O art. 4º, da Lei n. 8.112/90, proíbe expressamente a prestação de serviços gratuitos, salvo os casos previstos em lei, tais como professor voluntário, o que não é o caso. Vide a letra da lei:
Art. 4º É proibida a prestação de serviços gratuitos, salvo os casos previstos em lei.
E o art. 14, II, da Lei de Responsabilidade Fiscal, a Lei Complementar n. 101/2000, coloca uma verdadeira pá de cal sobre o assunto, ao condicionar a concessão de isenção à previsão de mecanismos de compensação pela perda da receita:
Art. 14. A concessão ou ampliação de incentivo ou benefício de natureza tributária da qual decorra renúncia de receita deverá estar acompanhada de estimativa do impacto orçamentário-financeiro no exercício em que deva iniciar sua vigência e nos dois seguintes, atender ao disposto na lei de diretrizes orçamentárias e a pelo menos uma das seguintes condições:
[...]
II - Estar acompanhada de medidas de compensação, no período mencionado no caput, por meio do aumento da receita, proveniente da elevação de alíquotas, ampliação da base de cálculo, majoração ou criação de tributos ou contribuição.Com relação ao dispositivo acima transcrito, forçoso aqui destacar que se mesmo no que se refere à receita pública, há preocupação com a fonte de custeio das atividades, com maior razão deve haver tratamento muito mais cuidadoso no que se refere aos emolumentos remuneratórios de serviços exercidos em caráter privado. Serviços públicos submetidos a concessão e permissão, quando devem ser prestados gratuitamente, são amparados pelo re-equilíbrio econômico-financeiro do contrato, o que não se aplica aos emolumentos previstos em rígida Tabela fixada por lei estadual.

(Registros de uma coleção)

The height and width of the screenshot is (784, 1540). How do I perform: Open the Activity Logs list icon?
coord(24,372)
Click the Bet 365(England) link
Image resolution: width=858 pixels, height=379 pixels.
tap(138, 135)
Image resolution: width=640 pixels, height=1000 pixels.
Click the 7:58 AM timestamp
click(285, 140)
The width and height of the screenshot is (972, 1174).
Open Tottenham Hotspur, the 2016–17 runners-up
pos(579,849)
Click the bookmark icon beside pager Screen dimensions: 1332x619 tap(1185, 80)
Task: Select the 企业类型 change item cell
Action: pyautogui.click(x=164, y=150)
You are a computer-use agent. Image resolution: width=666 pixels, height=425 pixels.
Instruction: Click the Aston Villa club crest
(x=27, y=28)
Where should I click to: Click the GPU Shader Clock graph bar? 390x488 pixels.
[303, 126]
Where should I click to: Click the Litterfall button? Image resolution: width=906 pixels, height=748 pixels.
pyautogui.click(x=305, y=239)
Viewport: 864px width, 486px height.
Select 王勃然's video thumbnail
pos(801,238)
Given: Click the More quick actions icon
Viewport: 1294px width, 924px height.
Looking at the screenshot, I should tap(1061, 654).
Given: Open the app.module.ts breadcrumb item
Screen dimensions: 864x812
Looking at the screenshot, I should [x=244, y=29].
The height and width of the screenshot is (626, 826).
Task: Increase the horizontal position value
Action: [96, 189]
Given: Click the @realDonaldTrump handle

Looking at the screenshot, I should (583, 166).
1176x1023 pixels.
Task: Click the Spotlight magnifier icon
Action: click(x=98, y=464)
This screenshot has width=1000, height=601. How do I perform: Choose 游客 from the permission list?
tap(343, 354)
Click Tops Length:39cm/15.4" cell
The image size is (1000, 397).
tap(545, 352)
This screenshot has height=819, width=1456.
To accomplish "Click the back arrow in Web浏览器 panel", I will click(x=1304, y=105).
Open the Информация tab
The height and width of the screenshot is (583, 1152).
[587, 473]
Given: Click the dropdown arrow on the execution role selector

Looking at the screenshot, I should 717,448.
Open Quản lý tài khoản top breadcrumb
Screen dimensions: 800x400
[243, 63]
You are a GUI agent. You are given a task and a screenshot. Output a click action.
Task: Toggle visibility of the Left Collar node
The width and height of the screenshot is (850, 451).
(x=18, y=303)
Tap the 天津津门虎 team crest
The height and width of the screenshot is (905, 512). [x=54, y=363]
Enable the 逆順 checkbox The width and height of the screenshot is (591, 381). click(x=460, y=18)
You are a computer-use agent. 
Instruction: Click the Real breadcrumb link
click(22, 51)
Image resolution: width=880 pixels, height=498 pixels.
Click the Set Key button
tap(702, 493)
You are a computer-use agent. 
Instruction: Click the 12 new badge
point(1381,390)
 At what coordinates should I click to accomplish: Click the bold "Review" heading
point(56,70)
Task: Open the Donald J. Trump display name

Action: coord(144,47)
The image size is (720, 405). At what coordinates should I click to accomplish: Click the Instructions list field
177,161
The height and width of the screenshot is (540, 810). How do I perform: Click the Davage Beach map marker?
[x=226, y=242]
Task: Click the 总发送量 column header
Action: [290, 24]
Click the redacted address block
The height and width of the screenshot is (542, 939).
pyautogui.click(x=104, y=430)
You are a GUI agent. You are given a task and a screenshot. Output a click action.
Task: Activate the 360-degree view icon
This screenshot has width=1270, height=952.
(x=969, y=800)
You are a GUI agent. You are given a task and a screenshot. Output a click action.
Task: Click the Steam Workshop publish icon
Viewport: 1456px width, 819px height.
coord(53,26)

◆ **Exercícios propostos**
a – Segundo o texto sobre a gratuidade de serviços e a Lei de Responsabilidade Fiscal, por que os serviços públicos submetidos a concessão e permissão recebem, quando prestados gratuitamente, um tratamento diferente do dado aos emolumentos? Responda em uma a três frases.
b – Nos registros, entre a linha inicial e a linha que contém "tap(138, 135)", inclusive, substitua "link" por "button" e reproduza somente essas linhas, sem outras alterações.
O texto e os registros constituem materiais independentes entre si.

◆ **Soluções dos exercícios**
a – Os serviços públicos submetidos a concessão e permissão, quando devem ser prestados gratuitamente, são amparados pelo re-equilíbrio econômico-financeiro do contrato. Esse amparo não se aplica aos emolumentos, porque eles estão previstos em rígida Tabela fixada por lei estadual.

b –
The height and width of the screenshot is (784, 1540). How do I perform: Open the Activity Logs list icon?
coord(24,372)
Click the Bet 365(England) button
Image resolution: width=858 pixels, height=379 pixels.
tap(138, 135)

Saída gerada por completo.